Interview: The Yes Men – taking on the oil giants with humour

“Do any of us know who we really are? We are all sorts of people.”
For two men with multiple identities, it’s an apt way to start an interview.
Together Jacques Servin (also known as Andy Bichlbaum, above right) and Igor Vamos (aka Mike Bonanno, on the left, above) are The Yes Men, the anti-capitalist activists and film-makers who fuse comedy with left-wing politics to hold corporations and governments to account.
Their notable stunts range from posing as Obama Administration officials to announce that the US is switching to 100% renewable energy through the medium of Native American song and dance – to wiping $2 billion off Dow Chemicals’ share market value by appearing on BBC World apologising for the company’s involvement in the Bhopal disaster.
Like the court jesters in a godforsaken medieval kingdom, they are laughing at a situation too grim to be taken seriously
They protest by adopting names, changing hairstyles and hiring actors to impersonate corporate spokesman and play out bizarre set pieces. Their new film, The Yes Men Are Revolting, about the pair’s involvement in the green movement, includes a skit where they present a caged polar bear to a Dutch zoo while pretending to be Gazprom employees looking to drum up support for oil drilling in the Arctic.
“Real corporations are always saying incredible things and we just absorb that,” reasons Servin.
“Shell is currently saying that they stand for development of the poor in the global south, despite being responsible for massive human rights violations in the Niger Delta.
“When corporations say things like that, you could almost believe they could say anything.”
For the duo, not only is comedy the best means for holding corporate power to account, in many ways it’s all they have. Looking at recent campaigns from NGOs, it’s clear that many groups are beginning to agree with them.
Seen for so long as a place where humour went to die, more recently the hard left have embraced comedy as a key part of their arsenal.
“People want to hear that [Shell are] going to stop exploiting people and the environment,” says Vamos
Throughout our interview The Yes Men pepper the conversation with doomsday-style statements. The anti-austerity movement is compared to the struggle to abolish slavery, and oil companies are slammed as blackmailers for threatening to axe jobs unless they receive generous government subsidies.
Economic collapse, a ferocious financial sector and impending climate disaster, the world as they see it is a bleak one. Like the court jesters in a godforsaken medieval kingdom, they are laughing at a situation too grim to be taken seriously.
“What other tool do we have to address these things? What other way do you have to get issues in the news?” asks Servin, the more exuberant of the pair.
“Other than getting a joke for mainstream journalists to run with. You either have to commit a heinous crime, or they have to be convinced that an issue is important, which doesn’t happen.
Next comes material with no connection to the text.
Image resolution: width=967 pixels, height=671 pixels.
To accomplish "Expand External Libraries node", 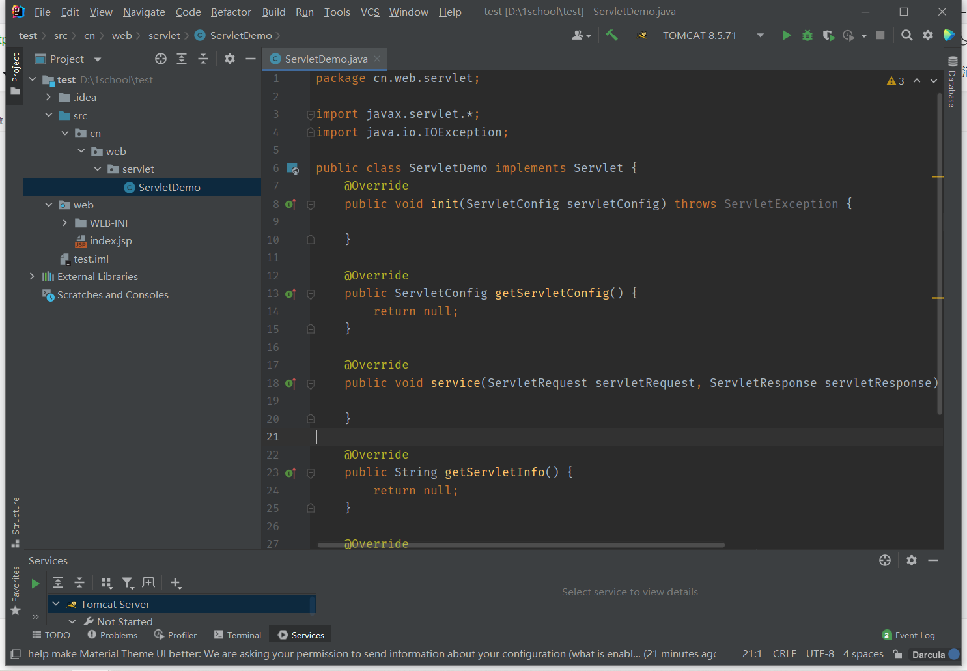I will pos(32,276).

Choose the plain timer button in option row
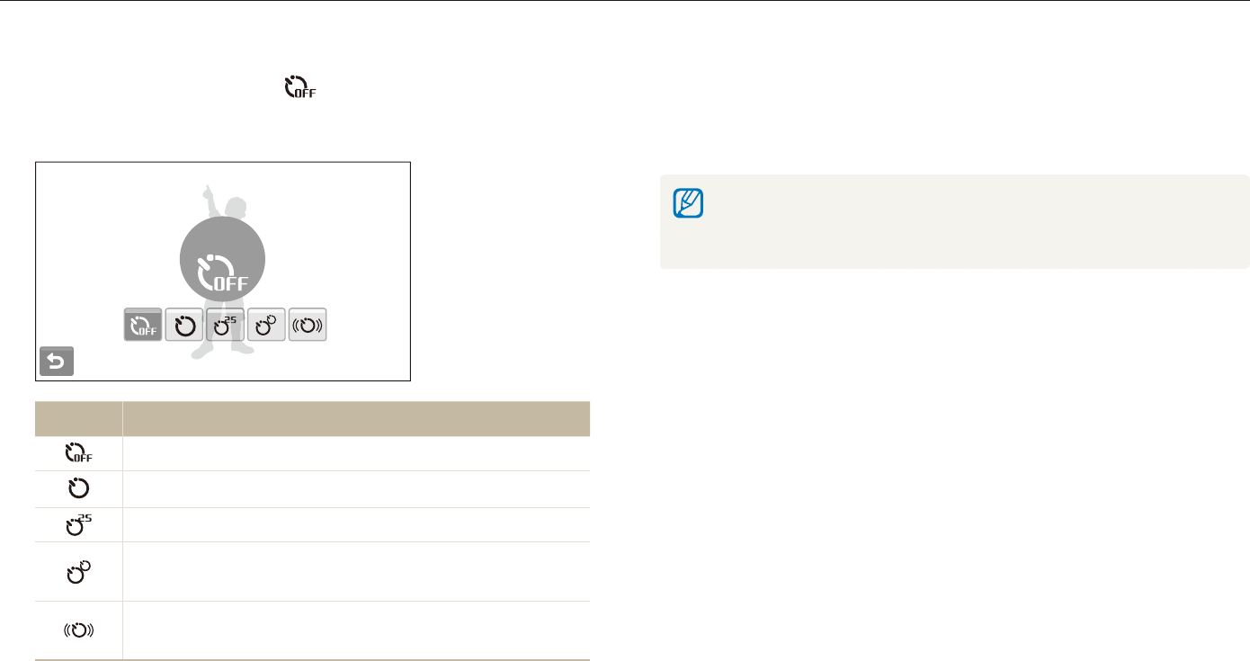click(x=183, y=325)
So you have to use humour to get into the news.”
One of the most striking things about their activists’ three films, is the way the assembled journalists appear to blindly accept the information presented to them at fake press conferences.
Used to getting information from corporate press officers and nameless government officials and publishing it as quickly as possible on social media, one reporter from Associated Press at a Yes Men event went as far as tweeting that General Electric was giving the US government back its tax rebate as recompense for not paying tax in the country, despite making $28 billion in profit since 2005.
“When we announce that Shell is going to do the right thing, people believe it, because they want to believe it. People want to hear that they’re going to stop exploiting people and the environment,” says Vamos.
But rather than simply delighting in outsmarting clumsy journalists, Servin and Vamos see their best work as the campaigns done in collaboration with reporters.
“Most journalists really care about their job and go into journalism wanting to make a difference. It’s the system that is paying journalists less and less, which means they have less time to check facts and take time with stories,” argues Servin.
Throughout their most recent film the duo appear to be wrestling with the life they’ve chosen for themselves.
“We really challenge each other. We push each other to do things and question things more than anyone else does”
There are stages in The Yes Men Are Revolting when the life of penniless do-gooders seems to be getting to them. We see Servin get dumped by his boyfriend for spending too much time at work. Vamos, meanwhile, moves to Scotland with his wife to have their third child away from the political tumult in New York.
Things pick up for the pair when they get involved in the Occupy Movement in 2011, but the overall sense you get from the remarkably honest film is of two dear old friends, who, after 19 years of working together and using their day jobs in academia to fund their campaigns, are getting a little too old for this stuff.
Meeting them in person, the impression you get couldn’t be more different. Both comfortably middle-aged, with thinning, and greying hair, respectively, the two men still have plenty of fight left in them.
“It’s outrage, actually… outrage at the way things are headed. That’s what keeps me going,” says Vamos.
Then of course, they have each other.
“We’re like an old married couple,” says Vamos. “We dodder around arguing, but we have our tender moments.”
“Well actually we’re not at that stage yet,” interrupts Servin. The pair often come close to finishing off each other’s sentences.
“We really challenge each other. We push each other to do things and question things more than anyone else does. I have to keep in mind that I may be crazy about something, or if I’m going off the deep-end. He always notices if I’m going off the deep end.”